Alles klar: Die Bayernwahl ist gelaufen, nun kann die Causa Maaßen neu verhandelt werden – dachten sich wohl die Kritiker des Verfassungsschutzpräsidenten. Und der Verdacht konturiert sich, diese neuerliche Wendung könnte bereits Teil des Maaßen-Deals der Großen Koalition gewesen sein. Zu albern, zu sinnfrei, zu wenig nachvollziehbar war der Posten im Innenministerium, den die Kanzlerin Mitte September noch „sachgerecht und auch vermittelbar“ nannte, allerdings mit dem Nachsatz, das neue Amt des Sonderberaters für Hans-Georg Maaßen würde die Arbeitsabläufe im Innenministerium nicht weiter stören.
Nun ist die Bayernwahl gelaufen, die Forderung einer Beobachtung der AfD durch den Verfassungsschutz wird immer lauter, da bietet es sich offensichtlich an, den Kehrbesen ein zweites Mal durch die Verfassungsschutzhallen zu jagen, bevor man die Sau durchs Dorf treiben kann, ohne sich dabei selbst die Haxen zu brechen.
Auf die Versetzung folgt jetzt so etwas wie eine unehrenhafte Entlassung.
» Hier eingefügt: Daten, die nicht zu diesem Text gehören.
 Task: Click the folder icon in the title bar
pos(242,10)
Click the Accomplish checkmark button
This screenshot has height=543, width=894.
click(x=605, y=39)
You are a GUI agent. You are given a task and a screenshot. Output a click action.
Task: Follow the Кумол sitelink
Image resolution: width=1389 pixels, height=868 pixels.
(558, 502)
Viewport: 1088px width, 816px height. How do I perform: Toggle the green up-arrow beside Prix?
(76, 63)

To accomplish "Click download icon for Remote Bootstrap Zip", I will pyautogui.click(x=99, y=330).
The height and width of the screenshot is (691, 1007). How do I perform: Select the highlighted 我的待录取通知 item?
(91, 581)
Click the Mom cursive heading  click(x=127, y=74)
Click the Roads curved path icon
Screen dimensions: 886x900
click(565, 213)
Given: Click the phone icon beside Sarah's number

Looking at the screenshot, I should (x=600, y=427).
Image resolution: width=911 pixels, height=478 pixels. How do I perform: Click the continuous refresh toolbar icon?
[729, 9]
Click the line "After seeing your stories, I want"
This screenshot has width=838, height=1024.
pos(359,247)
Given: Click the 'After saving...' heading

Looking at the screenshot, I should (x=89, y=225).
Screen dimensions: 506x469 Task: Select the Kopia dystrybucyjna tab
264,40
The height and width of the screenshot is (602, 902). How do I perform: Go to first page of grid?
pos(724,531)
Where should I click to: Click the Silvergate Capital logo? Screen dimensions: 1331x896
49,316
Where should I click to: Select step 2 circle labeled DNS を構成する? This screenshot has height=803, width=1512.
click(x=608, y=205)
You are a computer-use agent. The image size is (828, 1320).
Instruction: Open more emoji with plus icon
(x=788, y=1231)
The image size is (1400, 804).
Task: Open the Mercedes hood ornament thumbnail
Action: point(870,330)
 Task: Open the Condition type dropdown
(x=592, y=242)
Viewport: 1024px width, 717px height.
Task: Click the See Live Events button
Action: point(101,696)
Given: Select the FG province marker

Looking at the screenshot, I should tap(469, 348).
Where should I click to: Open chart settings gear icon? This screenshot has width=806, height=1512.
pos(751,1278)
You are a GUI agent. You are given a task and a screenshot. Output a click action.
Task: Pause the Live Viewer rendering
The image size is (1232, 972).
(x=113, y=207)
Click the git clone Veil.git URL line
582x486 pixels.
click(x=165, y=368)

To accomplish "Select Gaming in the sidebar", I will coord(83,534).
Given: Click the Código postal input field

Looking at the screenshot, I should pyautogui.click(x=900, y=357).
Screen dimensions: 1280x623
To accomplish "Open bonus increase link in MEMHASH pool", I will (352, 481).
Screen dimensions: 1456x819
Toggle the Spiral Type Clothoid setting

Der passende Grund war schnell gefunden. Die WELT machte den Maaßen-Kritikern von Merkel bis Nahles ein schönes Geschenk, als sie den Begriff der Verschwörungstheorie in die Causa Maaßen einführte. Maaßen nun also in einer Reihe mit den ganz bösen Scharlatanen, den Geschichtsverdrehern, den Esoterikern und politischen Alchemisten.
Die Welt schreibt, Maaßen hätte „eine Art Verschwörungsszenario“ entworfen. Wie die Zeitung das begründet? Maaßen hätte behauptet, es gäbe linksradikale Kräfte in der SPD. Aber was bitte kann daran Verschwörungstheorie sein, wenn Linksradikale aus dem Familienministerium subventioniert werden und wenn sogar noch der SPD-Bundespräsident linksradikale Musikbands bewirbt und anschließend das ZDF dieser Kapelle über Umwege noch eine Werbeplattform anbietet? Die Welt titelte damals: „Werbung für Linksextreme? Kritik an Steinmeier wegen Konzert-Tipp“ Ach, die Liste ist lang und wer würde bezweifeln, dass ein Verfassungsschutzpräsident eine noch deutlich längere Liste im Giftschrank liegen hat?
Derweil schreiben die verbleibenden Leitmedien weiter bei der Welt ab, die Maaßen als Verschwörungstheoretiker sieht. Und wikipedia wird dann demnächst unter „Hans-Georg Maaßen“ schreiben: „Wird meist als Verschwörungstheoretiker“ bezeichnet, und darunter dann die Belege der Zeitungen platzieren, die der Welt gefolgt sind. So macht man das heute, wenn renitente Personen für alle Zeiten in Misskredit gebracht werden sollen. Wikipedia als moderner Pranger und gefüttert von den vereinten Leitmedien, die hier im Hintergrund eine letzte große Bastion ihrer schwindenden Meinungshoheit ausspielen können. Noch.
Und dann ist das Manuskript endlich online und es wird hektisch in den Redaktionen, die aufgefordert sind, ihre Mutmaßungen irgendwie zu verifizieren. Nun hat Hans-Georg Maaßen in dieser Rede tatsächlich nicht weniger getan, als vor einer größeren Versammlung von Verfassungsschützern aus ganz Europa die Bundesregierung frontal zu kritisieren.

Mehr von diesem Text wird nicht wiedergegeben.